Sylvia Angus'un 1969 tarihli Death of a Hittite romanı, Türkiye Çerçiliköy'de (hayali bir mekan olsa gerek) arkeolojik kazılarla ilgili bir yazı için İstanbul'a gelen David Gavin isimli bir yazarın öyküsünü anlatır.


Margot Arnold'un sevimli bir ikiliyi, Antropolog Penny ile Arkeolog Toby'yi konu aldığı bir düzine polisiyeden ilki, Exit Actors, Dying (1979), ülkemizde geçiyor. Penny, bir amfitiyatrda, eski Yunan giyimli bir genç kızın cesedini bulur. Aynı anda, amfitiyatrın girişinden kendilerini izleyen Romalı bir lejyoneri farkederler.


Diğerleri



Kimliklerini itina ile gizleyen bir karı-kocanın, birlikte yazdıkları birkaç polisiye romanını Charles Forsyte imzası ile yayınladıkları biliniyor.

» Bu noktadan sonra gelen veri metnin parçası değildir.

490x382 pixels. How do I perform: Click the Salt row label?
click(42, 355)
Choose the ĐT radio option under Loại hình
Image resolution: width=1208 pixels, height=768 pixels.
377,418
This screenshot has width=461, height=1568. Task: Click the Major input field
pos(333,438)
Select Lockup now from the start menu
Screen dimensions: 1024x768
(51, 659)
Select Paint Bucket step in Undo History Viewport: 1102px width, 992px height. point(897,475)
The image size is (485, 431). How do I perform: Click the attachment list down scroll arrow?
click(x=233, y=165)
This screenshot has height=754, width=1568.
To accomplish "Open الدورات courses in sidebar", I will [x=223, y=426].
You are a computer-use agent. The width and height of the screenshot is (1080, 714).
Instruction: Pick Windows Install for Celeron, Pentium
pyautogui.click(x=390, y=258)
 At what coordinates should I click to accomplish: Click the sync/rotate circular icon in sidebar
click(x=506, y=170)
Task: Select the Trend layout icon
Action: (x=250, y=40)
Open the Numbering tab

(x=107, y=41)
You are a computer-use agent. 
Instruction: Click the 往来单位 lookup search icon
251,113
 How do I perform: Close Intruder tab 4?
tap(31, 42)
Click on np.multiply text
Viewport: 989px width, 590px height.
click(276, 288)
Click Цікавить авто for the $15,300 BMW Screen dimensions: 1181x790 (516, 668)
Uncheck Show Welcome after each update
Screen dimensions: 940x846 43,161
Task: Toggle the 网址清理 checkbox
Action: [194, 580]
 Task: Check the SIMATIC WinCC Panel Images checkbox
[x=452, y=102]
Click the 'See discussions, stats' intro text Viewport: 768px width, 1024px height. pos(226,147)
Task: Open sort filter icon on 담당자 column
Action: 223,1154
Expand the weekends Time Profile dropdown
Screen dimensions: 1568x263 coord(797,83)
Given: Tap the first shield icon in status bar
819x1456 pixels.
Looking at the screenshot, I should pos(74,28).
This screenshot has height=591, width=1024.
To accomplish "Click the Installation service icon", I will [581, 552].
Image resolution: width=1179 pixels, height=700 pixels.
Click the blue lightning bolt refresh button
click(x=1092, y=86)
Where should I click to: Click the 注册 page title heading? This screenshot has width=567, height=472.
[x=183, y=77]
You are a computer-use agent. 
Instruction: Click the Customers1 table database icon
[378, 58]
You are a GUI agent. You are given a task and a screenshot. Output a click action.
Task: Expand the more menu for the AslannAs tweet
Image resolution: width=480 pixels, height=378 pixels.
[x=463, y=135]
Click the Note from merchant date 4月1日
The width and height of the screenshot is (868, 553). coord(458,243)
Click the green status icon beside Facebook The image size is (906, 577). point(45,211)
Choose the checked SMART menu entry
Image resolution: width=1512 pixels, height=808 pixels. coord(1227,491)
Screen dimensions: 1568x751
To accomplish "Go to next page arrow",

Bu imza ile Charles Dickens'ın meşhur yarım kalmış romanı The Mystery of Edwin Drood'a bir final bölümü yazmaları dışında, Forsyte ismini bilinir kılacak bir şey yok. Polisiyelerinden ilki, Diplomatic Death (1961) İstanbul'da, sonuncusu, Murder with Minarets (1968) ise Ankara'da geçen suç öyküleridir.


1964 tarihli Black Amber (Phyllis A. Whitney) Tracy Hubbard'ın bir yazara asistan olarak İstanbul'a gönderilmesi ile başlar. Genç karısı Anabel'i yakın bir zamanda garip bir kaza sonucu kaybetmiş olan yazara kendisini kabul ettirmeye çalışırken, bir yandan Anabel'le ilişkisinden kimsenin haberi olmadığını ummaktadır.


Ralph Eugene Hayes 73'te Nick Carter'ın, 74'te ise Taggart'ın ülkemizde geçen maceralarını yazmadan evvel, 1970 tarihli Nurse in Istanbul romanında bir amatörün öyküsünü anlatır: İthalatçı Mr. Eastman'ın sekreteri olarak iş bulan sabık hemşire Donna, İstanbul'a geldiğinde patronunun yasadışı işlerinden habersizdir.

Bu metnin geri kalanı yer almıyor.